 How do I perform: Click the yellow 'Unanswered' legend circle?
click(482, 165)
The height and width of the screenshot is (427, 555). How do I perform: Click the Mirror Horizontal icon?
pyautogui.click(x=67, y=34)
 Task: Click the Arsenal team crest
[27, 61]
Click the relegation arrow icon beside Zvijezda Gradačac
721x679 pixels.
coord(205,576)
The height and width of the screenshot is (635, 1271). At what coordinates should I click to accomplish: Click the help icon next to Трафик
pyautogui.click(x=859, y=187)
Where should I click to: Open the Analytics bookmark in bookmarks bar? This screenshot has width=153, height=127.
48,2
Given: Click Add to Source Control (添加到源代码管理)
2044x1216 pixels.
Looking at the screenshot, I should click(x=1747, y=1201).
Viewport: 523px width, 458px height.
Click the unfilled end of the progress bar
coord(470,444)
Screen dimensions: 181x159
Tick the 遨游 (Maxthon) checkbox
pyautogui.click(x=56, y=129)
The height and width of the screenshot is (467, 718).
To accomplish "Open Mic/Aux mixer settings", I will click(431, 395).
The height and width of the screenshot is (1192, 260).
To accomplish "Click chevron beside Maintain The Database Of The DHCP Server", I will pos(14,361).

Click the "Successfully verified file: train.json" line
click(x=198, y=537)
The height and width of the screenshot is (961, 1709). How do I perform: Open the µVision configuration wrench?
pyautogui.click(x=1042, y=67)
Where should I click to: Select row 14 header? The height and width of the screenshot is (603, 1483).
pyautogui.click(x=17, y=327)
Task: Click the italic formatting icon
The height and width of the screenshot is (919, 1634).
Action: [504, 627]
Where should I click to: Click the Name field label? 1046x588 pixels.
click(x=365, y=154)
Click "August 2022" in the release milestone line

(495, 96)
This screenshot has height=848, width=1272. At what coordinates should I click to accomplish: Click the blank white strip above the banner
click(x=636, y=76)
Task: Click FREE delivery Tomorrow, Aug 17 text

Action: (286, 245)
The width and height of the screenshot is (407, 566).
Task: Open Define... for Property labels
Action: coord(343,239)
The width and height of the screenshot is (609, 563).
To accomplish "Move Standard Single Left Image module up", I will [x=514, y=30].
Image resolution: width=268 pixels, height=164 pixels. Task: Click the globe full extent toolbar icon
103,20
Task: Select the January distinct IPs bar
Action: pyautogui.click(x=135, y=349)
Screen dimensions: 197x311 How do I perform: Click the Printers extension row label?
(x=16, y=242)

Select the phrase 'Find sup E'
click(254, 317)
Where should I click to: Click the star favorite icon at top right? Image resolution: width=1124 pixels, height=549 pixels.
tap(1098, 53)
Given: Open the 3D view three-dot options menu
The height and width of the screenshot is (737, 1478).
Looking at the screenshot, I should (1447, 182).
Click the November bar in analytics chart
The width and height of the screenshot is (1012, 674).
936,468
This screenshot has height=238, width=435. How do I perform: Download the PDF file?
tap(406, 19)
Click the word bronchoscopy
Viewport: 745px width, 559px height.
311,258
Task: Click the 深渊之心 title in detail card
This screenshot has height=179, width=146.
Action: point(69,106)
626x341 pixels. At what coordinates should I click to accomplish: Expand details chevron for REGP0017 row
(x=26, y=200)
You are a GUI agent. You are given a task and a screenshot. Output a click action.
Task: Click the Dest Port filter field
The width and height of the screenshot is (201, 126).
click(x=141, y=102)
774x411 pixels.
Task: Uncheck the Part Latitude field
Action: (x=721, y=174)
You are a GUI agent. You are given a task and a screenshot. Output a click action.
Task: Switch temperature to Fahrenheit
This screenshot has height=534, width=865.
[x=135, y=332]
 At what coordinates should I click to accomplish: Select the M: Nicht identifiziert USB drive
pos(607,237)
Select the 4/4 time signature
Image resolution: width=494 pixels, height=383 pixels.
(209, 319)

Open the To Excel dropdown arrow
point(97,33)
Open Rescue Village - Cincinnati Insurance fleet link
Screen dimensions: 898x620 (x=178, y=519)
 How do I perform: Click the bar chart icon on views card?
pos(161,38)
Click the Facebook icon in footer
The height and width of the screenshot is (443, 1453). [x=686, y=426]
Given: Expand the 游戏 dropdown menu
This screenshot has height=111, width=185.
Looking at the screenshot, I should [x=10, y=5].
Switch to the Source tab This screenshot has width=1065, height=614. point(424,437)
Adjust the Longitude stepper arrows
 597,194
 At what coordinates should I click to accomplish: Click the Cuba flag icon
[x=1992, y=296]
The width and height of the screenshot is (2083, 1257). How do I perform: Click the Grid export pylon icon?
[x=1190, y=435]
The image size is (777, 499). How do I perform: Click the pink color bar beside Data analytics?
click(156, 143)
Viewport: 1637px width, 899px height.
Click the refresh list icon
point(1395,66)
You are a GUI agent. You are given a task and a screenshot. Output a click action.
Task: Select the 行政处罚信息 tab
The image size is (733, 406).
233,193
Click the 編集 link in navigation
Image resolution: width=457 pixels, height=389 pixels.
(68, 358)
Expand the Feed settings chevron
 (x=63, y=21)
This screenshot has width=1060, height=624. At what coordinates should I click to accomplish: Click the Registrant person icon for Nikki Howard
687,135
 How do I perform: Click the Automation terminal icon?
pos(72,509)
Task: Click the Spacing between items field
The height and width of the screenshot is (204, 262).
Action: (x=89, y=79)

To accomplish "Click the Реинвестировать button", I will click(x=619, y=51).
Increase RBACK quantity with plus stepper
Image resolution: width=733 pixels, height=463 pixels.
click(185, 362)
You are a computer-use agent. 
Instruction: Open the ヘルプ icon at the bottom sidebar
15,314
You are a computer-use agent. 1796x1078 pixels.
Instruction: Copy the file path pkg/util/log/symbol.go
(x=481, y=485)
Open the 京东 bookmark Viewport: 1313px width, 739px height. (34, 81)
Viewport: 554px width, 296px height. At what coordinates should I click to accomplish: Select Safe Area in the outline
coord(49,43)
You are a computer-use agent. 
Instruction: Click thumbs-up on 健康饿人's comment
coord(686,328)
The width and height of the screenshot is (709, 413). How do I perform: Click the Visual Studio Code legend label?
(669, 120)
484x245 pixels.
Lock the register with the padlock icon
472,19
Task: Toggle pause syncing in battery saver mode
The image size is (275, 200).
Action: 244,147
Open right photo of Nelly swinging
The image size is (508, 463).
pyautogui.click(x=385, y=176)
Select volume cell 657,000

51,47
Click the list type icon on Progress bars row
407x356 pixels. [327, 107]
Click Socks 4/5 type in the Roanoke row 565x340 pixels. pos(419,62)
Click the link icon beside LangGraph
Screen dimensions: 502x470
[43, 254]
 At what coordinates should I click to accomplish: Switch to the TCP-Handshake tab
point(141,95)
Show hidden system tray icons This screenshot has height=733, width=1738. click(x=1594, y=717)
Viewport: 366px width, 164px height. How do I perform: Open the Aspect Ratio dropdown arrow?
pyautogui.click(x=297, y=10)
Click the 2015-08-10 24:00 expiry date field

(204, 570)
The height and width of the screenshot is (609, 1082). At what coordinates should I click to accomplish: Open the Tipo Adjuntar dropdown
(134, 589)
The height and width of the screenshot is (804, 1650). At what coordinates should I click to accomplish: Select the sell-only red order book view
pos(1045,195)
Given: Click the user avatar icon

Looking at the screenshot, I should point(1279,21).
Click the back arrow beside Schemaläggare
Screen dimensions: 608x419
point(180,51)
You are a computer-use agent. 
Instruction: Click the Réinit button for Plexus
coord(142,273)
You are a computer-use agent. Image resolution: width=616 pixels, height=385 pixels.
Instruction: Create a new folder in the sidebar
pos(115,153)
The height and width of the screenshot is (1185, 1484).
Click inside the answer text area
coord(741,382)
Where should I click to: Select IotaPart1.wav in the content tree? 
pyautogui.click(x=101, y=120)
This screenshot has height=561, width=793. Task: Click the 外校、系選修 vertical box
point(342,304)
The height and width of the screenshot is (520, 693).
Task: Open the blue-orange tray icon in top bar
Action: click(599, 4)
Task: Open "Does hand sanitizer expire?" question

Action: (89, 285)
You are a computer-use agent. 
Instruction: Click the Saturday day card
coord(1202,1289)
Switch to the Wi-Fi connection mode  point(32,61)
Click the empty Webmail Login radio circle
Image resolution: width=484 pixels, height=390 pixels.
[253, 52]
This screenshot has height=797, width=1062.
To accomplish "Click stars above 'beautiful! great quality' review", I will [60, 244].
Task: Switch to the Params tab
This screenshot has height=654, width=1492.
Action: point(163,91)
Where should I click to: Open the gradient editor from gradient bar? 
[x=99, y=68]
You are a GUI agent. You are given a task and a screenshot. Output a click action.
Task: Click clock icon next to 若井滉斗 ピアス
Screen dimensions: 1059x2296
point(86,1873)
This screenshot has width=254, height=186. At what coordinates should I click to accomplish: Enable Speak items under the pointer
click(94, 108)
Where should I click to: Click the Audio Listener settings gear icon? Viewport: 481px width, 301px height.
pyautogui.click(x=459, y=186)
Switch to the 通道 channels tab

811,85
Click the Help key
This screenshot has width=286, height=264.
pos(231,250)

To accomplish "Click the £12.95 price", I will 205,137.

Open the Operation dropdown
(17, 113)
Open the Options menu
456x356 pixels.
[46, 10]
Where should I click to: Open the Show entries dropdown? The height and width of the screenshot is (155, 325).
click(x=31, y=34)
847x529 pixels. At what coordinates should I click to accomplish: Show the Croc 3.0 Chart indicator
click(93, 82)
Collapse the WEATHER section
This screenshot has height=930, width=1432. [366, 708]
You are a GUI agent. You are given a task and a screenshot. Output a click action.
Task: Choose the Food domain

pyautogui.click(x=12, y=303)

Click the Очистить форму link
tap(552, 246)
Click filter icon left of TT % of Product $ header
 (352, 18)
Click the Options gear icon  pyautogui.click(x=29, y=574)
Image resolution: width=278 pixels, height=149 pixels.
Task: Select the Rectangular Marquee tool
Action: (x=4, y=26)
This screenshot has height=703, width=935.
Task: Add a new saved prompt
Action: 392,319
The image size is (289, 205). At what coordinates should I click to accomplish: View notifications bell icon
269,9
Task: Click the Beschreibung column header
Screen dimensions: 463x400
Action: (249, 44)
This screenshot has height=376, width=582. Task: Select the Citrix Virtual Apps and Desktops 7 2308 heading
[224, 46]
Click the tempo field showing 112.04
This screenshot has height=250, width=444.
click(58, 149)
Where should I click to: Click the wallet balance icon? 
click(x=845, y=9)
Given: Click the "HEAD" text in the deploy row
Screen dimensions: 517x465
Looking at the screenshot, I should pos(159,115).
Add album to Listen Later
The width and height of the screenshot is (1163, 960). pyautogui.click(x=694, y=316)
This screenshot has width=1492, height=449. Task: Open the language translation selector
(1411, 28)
:::::
#### Aim of the exercise
Please rewrite the data from the line that has "Open the Operation dropdown" through the line that has "This screenshot has height=930, width=1432.", changing "dropdown" to "drop-down list" and leaving everything else as it is.

#### Correct output
Open the Operation drop-down list
(17, 113)
Open the Options menu
456x356 pixels.
[46, 10]
Where should I click to: Open the Show entries drop-down list? The height and width of the screenshot is (155, 325).
click(x=31, y=34)
847x529 pixels. At what coordinates should I click to accomplish: Show the Croc 3.0 Chart indicator
click(93, 82)
Collapse the WEATHER section
This screenshot has height=930, width=1432. [366, 708]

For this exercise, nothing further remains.